===== Page

In this example, the Top 506 category includes a Products intent 506A, a Resources intent 506B, a Careers intent 506C, and a Marketing Solutions intent 506D. The intents 506A-D can represent one or more categories/topics/intents that end users are searching for the most on the website and/or categories/topics/intents that end users are selecting the most as a search result. Each of the intents 506A-D includes a list of top 3 terms used in one or more search queries on the website. Each of the intents 506A-D can also include a score 518. The score 518 represents a numeric value of points that indicates how many searches and/or search queries occurred on the website relating to each of the intents 506A-D.
In some embodiments, a threshold value can be set to represent the minimum number of searches required for an associated intent to be ranked as one of the top intents in the Top 506 category. For example, in this embodiment, the minimum threshold value can be set to 500 searches, and any generated intent with 500 or more searches as the score 518 can be ranked from most searches to least searches under the Top 506 category. In this example, the Products intent 506A is the most popular intent searched for by end users. The Products intent 506A has 1,200 searches as the score 518. The Marketing Solutions intent 506D, on the other hand, is the least popular top intent searched for by end users as it has 587 searches. As mentioned, one or more other generated intents can exist but are not listed in the Top 506 category because those generated intents do not reach a minimum threshold value (e.g., 500 searches).

==========

## What to produce:
Return, word for word, the part of the text on top search intents starting at "In this example, the Top" and ending at "the intents 506A-D.".

===== Supplied information

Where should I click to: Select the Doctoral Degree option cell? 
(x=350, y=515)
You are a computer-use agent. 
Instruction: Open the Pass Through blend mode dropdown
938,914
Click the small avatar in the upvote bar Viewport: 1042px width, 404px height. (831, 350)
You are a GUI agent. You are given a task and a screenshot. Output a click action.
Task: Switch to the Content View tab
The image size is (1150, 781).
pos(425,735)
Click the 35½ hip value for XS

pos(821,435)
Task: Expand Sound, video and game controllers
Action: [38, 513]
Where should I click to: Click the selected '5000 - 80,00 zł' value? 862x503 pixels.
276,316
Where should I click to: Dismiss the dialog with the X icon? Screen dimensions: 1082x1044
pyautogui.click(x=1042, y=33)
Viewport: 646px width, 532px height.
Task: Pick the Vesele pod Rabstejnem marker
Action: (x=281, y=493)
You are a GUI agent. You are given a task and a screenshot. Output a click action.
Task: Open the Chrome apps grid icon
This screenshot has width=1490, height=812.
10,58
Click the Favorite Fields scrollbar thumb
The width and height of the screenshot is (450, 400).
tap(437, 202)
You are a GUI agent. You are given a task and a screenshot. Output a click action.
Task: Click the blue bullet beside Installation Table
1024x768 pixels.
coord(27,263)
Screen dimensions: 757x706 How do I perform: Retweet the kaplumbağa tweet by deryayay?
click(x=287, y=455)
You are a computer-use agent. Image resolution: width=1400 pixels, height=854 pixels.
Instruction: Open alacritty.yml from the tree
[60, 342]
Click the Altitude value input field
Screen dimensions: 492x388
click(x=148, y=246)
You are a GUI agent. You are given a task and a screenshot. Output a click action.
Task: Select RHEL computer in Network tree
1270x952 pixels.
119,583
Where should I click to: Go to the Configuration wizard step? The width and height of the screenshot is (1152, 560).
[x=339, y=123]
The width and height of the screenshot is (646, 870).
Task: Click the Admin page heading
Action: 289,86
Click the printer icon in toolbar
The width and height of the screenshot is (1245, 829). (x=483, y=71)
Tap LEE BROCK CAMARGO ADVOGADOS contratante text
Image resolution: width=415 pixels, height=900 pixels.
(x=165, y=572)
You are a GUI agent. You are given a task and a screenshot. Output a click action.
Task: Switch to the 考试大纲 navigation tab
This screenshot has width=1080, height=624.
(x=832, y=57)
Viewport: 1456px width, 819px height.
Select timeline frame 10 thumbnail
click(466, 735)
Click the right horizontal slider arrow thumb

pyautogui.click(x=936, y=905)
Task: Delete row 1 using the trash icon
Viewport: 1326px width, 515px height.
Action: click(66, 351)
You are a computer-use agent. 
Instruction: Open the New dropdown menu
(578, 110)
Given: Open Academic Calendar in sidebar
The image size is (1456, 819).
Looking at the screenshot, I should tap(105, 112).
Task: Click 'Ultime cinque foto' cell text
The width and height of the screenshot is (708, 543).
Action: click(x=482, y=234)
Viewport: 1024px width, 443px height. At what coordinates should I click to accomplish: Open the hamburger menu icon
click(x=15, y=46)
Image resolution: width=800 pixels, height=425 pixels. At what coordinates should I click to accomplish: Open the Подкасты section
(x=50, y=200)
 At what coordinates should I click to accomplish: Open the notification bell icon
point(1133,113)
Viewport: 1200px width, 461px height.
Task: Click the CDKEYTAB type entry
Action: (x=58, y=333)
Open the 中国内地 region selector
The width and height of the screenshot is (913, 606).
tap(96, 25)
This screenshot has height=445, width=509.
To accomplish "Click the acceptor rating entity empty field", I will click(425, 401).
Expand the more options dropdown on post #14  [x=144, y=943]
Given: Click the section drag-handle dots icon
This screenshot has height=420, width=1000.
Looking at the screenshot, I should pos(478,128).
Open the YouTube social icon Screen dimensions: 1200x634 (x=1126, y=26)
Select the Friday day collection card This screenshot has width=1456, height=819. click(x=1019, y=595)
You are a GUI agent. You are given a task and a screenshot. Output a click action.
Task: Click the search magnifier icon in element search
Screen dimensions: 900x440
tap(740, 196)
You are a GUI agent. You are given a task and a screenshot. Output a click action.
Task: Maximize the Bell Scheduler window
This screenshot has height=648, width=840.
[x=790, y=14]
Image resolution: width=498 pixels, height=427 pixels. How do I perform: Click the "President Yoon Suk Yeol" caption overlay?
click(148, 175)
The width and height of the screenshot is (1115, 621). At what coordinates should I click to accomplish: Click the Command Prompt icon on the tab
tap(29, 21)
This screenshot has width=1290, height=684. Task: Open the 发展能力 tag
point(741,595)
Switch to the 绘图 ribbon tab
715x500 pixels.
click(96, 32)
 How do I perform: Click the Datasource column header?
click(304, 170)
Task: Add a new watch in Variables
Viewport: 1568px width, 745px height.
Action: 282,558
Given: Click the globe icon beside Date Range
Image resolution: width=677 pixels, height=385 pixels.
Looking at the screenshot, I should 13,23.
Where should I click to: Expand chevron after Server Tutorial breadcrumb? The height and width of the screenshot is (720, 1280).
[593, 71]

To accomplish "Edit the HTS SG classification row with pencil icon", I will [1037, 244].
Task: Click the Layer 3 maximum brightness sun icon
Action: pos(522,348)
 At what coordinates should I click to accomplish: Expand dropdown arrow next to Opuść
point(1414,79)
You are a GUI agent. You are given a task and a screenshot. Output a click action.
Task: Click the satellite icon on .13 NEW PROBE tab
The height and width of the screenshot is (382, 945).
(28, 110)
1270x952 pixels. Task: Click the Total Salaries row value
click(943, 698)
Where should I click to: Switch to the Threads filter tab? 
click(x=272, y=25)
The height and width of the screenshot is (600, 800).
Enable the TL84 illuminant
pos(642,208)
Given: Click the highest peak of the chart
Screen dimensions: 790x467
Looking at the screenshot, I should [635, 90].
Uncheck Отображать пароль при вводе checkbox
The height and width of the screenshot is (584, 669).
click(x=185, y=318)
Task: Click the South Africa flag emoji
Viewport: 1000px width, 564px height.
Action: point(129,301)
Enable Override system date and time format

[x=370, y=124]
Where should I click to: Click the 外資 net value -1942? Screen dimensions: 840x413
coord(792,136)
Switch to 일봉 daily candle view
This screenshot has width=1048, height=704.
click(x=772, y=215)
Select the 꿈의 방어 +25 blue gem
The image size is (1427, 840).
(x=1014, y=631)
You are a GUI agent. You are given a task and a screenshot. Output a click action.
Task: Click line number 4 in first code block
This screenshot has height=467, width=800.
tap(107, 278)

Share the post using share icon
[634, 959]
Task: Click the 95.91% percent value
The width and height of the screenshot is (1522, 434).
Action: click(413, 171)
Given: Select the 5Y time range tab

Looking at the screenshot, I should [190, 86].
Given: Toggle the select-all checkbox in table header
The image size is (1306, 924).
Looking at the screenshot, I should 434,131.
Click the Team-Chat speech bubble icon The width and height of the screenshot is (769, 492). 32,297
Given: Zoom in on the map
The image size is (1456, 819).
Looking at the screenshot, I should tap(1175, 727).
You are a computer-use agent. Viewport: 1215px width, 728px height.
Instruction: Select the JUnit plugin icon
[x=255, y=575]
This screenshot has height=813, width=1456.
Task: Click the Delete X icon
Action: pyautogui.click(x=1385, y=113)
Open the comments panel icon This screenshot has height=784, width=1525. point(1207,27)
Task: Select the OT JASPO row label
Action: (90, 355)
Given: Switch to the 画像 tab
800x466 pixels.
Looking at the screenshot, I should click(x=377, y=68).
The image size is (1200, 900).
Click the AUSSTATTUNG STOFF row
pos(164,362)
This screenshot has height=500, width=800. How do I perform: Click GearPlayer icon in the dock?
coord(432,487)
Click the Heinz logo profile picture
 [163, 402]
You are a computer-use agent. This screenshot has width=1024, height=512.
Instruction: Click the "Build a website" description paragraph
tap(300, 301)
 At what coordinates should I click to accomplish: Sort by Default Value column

==========

## Written solution:
In this example, the Top 506 category includes a Products intent 506A, a Resources intent 506B, a Careers intent 506C, and a Marketing Solutions intent 506D. The intents 506A-D can represent one or more categories/topics/intents that end users are searching for the most on the website and/or categories/topics/intents that end users are selecting the most as a search result. Each of the intents 506A-D includes a list of top 3 terms used in one or more search queries on the website. Each of the intents 506A-D can also include a score 518. The score 518 represents a numeric value of points that indicates how many searches and/or search queries occurred on the website relating to each of the intents 506A-D.